By default, networks.lora targets only Linear and Conv2d 1×1 layers. To extend LoRA to Conv2d 3×3 layers (e.g., ResNet blocks in SD 1.x/2.x), set conv_dim and conv_alpha.
conv_dim
int
Rank for Conv2d 3×3 layers. When set, LoRA is applied to ResnetBlock2D, Downsample2D, and Upsample2D modules in addition to attention layers. Has no effect if omitted.
conv_alpha
float
default:"1.0"
Alpha scaling value for Conv2d 3×3 LoRA layers. Defaults to 1.0 when conv_dim is set but conv_alpha is not.

LoRA+ differential learning rates

LoRA+ applies a higher learning rate to the up-projection matrix (lora_up) than to the down-projection matrix (lora_down), which can improve convergence.
loraplus_lr_ratio
float
Multiplier applied to lora_up weights relative to the base learning rate. Applies to both UNet and text encoder. For example, loraplus_lr_ratio=4 sets the up-projection learning rate to 4× the base.
loraplus_unet_lr_ratio
float
LoRA+ ratio applied only to UNet modules. Overrides loraplus_lr_ratio for the UNet.
loraplus_text_encoder_lr_ratio
float
LoRA+ ratio applied only to text encoder modules. Overrides loraplus_lr_ratio for the text encoder.

Per-block dimensions

You can assign different ranks to each block in the UNet rather than using a single global rank. This lets you allocate more capacity to blocks that matter most for your use case.
block_dims
string
Comma-separated list of integer ranks, one per UNet block. For SD 1.x/2.x, provide 25 values (1 input + 12 down + 1 mid + 12 up). For SDXL, provide 23 values. Example: "4,4,4,4,8,8,8,8,16,16,16,16,16,16,16,16,16,16,16,8,8,8,8,4,4".
block_alphas
string
Comma-separated list of alpha values corresponding to each entry in block_dims. Defaults to the global --network_alpha for any block not explicitly set.
conv_block_dims
string
Comma-separated list of Conv2d 3×3 ranks per block, same length as block_dims. Requires block_dims to be set.
conv_block_alphas
string
Comma-separated list of Conv2d 3×3 alpha values per block, same length as block_dims.

Dropout

rank_dropout
float
Probability of zeroing individual rank dimensions during training. Operates on the hidden state after lora_down. For example, rank_dropout=0.1 drops 10% of rank channels per forward pass. Has no effect at inference.
module_dropout
float
Probability of skipping an entire LoRA module for a given forward pass during training. When a module is dropped, the original pre-trained weight is used unchanged.
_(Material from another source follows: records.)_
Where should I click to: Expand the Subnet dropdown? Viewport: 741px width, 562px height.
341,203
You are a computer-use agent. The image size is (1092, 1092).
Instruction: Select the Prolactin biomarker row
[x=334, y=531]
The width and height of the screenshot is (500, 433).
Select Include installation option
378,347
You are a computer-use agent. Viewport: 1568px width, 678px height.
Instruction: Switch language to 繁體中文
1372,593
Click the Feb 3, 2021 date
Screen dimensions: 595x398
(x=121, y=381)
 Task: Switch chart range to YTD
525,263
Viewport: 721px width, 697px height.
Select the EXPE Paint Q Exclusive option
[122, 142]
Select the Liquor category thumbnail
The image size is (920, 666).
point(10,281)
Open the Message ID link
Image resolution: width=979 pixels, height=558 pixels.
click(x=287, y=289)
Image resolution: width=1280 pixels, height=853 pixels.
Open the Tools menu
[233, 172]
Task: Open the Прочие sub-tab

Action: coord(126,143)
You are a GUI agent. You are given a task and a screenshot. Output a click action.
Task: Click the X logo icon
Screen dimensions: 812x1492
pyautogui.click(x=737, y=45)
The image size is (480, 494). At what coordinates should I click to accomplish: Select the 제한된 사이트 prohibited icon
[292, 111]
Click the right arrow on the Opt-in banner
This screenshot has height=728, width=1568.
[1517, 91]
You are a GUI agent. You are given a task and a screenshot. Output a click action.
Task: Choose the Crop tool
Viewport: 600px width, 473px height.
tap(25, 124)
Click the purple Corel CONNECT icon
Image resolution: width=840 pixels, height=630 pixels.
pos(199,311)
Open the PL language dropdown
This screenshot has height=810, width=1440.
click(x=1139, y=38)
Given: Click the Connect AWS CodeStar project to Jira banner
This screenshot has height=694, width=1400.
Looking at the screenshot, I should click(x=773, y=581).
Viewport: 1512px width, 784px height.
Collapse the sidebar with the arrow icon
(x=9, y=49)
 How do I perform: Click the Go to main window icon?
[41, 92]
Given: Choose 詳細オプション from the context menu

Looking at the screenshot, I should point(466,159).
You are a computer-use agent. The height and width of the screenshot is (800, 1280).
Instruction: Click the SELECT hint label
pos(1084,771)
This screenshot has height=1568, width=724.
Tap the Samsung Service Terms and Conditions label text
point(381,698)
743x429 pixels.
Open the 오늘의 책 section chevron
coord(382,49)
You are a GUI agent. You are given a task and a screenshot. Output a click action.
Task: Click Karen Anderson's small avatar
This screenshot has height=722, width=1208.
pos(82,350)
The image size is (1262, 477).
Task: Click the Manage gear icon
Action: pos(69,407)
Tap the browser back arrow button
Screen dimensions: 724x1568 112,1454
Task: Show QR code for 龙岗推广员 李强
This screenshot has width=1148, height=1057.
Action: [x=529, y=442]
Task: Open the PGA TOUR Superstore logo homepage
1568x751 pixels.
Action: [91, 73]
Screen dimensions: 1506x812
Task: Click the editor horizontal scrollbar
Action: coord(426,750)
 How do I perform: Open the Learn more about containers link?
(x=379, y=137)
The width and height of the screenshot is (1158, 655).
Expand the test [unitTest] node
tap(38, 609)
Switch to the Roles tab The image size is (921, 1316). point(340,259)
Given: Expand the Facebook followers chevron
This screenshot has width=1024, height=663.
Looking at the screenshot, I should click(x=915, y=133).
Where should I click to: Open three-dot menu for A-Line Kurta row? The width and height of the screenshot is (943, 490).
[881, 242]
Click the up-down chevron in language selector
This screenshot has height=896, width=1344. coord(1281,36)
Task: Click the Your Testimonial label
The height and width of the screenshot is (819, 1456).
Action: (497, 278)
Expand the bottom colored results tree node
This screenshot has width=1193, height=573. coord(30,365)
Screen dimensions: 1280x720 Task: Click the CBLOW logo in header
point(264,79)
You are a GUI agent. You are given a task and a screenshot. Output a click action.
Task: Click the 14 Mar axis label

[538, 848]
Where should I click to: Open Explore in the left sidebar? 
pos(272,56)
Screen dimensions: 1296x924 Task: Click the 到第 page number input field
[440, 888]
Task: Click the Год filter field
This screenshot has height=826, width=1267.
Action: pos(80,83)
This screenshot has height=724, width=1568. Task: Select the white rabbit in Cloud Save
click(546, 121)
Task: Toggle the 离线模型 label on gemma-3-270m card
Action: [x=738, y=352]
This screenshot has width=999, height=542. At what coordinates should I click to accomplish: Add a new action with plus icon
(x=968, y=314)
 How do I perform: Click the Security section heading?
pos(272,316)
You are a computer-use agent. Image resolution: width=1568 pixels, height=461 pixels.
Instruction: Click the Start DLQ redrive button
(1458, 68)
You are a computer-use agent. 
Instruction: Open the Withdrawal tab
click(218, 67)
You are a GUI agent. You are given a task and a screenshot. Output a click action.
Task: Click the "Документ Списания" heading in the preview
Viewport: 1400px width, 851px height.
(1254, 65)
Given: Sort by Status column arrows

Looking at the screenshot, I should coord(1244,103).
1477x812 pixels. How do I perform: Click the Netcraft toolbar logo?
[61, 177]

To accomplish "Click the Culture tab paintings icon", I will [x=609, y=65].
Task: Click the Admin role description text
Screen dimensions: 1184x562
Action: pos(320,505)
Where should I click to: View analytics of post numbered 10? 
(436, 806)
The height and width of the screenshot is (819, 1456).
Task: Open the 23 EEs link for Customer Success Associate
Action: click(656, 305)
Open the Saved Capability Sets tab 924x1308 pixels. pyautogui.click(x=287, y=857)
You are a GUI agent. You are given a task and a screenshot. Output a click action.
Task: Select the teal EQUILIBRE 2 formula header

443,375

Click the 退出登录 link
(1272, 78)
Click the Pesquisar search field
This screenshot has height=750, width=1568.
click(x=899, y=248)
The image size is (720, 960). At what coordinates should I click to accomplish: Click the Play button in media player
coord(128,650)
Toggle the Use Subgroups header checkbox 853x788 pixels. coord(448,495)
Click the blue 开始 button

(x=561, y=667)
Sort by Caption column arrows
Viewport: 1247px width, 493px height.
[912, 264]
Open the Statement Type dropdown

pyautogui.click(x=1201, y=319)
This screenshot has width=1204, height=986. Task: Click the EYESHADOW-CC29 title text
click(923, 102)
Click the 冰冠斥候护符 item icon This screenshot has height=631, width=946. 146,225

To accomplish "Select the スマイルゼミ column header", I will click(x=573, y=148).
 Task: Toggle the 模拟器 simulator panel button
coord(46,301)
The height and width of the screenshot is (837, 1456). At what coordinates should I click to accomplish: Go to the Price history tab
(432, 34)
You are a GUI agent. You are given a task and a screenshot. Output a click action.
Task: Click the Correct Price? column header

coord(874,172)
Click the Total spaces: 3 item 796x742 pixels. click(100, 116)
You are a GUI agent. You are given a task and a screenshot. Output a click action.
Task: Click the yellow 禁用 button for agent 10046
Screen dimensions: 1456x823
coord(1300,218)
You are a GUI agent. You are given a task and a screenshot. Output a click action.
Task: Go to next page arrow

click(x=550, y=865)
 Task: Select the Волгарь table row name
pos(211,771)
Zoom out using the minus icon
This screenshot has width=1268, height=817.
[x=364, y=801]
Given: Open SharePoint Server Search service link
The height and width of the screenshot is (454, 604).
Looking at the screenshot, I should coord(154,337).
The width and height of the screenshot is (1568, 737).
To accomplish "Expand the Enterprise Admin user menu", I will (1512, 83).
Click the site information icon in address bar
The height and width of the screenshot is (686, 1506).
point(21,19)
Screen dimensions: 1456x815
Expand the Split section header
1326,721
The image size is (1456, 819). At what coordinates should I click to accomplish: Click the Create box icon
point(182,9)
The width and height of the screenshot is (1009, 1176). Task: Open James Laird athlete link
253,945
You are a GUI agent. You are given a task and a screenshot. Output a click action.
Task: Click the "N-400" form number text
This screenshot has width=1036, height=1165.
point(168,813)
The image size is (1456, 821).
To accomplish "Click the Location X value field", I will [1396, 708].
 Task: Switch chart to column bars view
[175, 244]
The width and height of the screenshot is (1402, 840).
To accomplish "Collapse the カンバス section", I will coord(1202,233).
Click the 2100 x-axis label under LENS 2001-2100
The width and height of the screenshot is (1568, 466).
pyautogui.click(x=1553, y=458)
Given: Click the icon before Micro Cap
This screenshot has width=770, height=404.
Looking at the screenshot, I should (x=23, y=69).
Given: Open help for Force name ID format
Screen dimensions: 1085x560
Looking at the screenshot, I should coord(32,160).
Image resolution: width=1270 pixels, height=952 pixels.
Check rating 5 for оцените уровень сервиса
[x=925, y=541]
For example, module_dropout=0.1 skips each module 10% of the time.

Additional options

use_tucker
bool
default:"False"
Enable Tucker decomposition for Conv2d 3×3 LoRA layers. Tucker decomposition factors the kernel dimensions through a separate tensor, which can be more parameter-efficient than flattening the kernel into the input dimension.
use_scalar
bool
default:"False"
Train an additional scalar parameter per LoRA module. The scalar multiplies the LoRA output, giving the optimizer more flexibility to adjust the effective magnitude of each module’s contribution.
train_norm
bool
default:"False"
Include normalization layers (e.g., LayerNorm, GroupNorm) as training targets in addition to Linear and Conv2d layers. This can improve fidelity for certain fine-tuning tasks but increases the risk of overfitting.
dora_wd
bool
default:"False"
Enable DoRA (Weight-Decomposed Low-Rank Adaptation). DoRA decomposes the weight update into a magnitude component and a direction component (the LoRA matrices), similar to weight normalization. This can improve fine-tuning quality, especially for tasks that require significant style changes.

DyLoRA

networks.dylora implements DyLoRA (Dynamic Low-Rank Adaptation), which trains a nested set of ranks simultaneously. At inference you can extract a LoRA at any rank up to the maximum trained rank without retraining. Use networks.dylora in place of networks.lora and set the block size with --network_args dyloRA=N:
dyloRA
int
Block size for DyLoRA training. Ranks are trained in increments of this value up to --network_dim. For example, with --network_dim 32 and dyloRA=4, the module is trained at ranks 4, 8, 12, …, 32 simultaneously.
After training, use networks/extract_lora_from_dylora.py to extract a LoRA at a specific rank.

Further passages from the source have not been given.